Our next issue was with syncing the old metrics to the new system. We hit one more bottleneck where syncing between two production systems that is live becomes impractical. The root cause for this problem is the load balancing technique used. We used roundrobin in HAProxy and consistent-hashing in graphite relay. To understand consistent-hashing, consider the 6 carbon-cache instances to be the slots and the data-points to be the keys K. So, on an average only K/6 keys need to be remapped. This splits the relay’s incoming load almost equally to the 6 carbon-caches. On seeing a data-point, carbon would know where it’d get relayed to. (perks of consistent-hashing). Some of the metrics got relayed to graphite02 creating new files on graphite02 while leaving the files on graphite01 untouched. The old data which was already present on graphite01 should be merged with the new incoming metrics which didn’t happen automatically. Also graphite has this sick mechanism that if a whisper file is present in the same system the webapp is running, it wouldn’t query the other systems for the data. So the only way to solve this issue is to copy the old data to the new system, apply the consistent hash manually upon all the files, and unlink them if they don’t belong there. But we hit the bottleneck right at the first step - syncing data between the two servers. Started rsyncing the data, and estimated the time to complete. The value that appeared really shook my head - 10 days, which is impractical to be done on a live production system. So we decided to keep only few important metrics, rsync them and clean the files based on consistent hashing applied by carbon. The syncing was done, and some of the important metrics were retained, and the performance of the cluster was amazing that it could handle 4x load. We also increased the number of carbon-cache instances to 6 on each system. I would like to share an infographic of our setup.

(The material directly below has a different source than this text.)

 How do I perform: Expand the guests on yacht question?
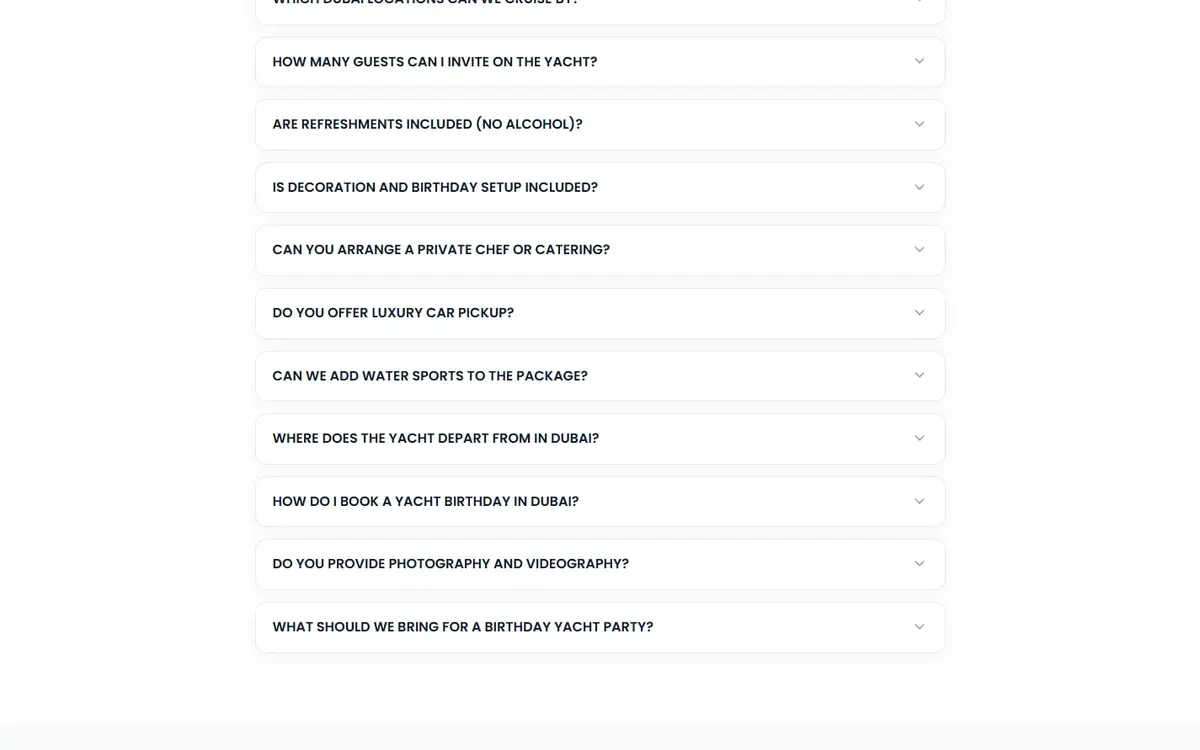[x=600, y=62]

I know it’s a very long post. One of the conclusions that we arrived at one point was to completely chuck graphite as the monitoring system, and use OpenTSDB. But it doesn’t provide enough functions like graphite does. And graphite is a really good project that I just can’t let it go. Now I’m trying out ceres database to use it in the place of whisper. Will blog about the same some time later ;). Thank you for reading till here.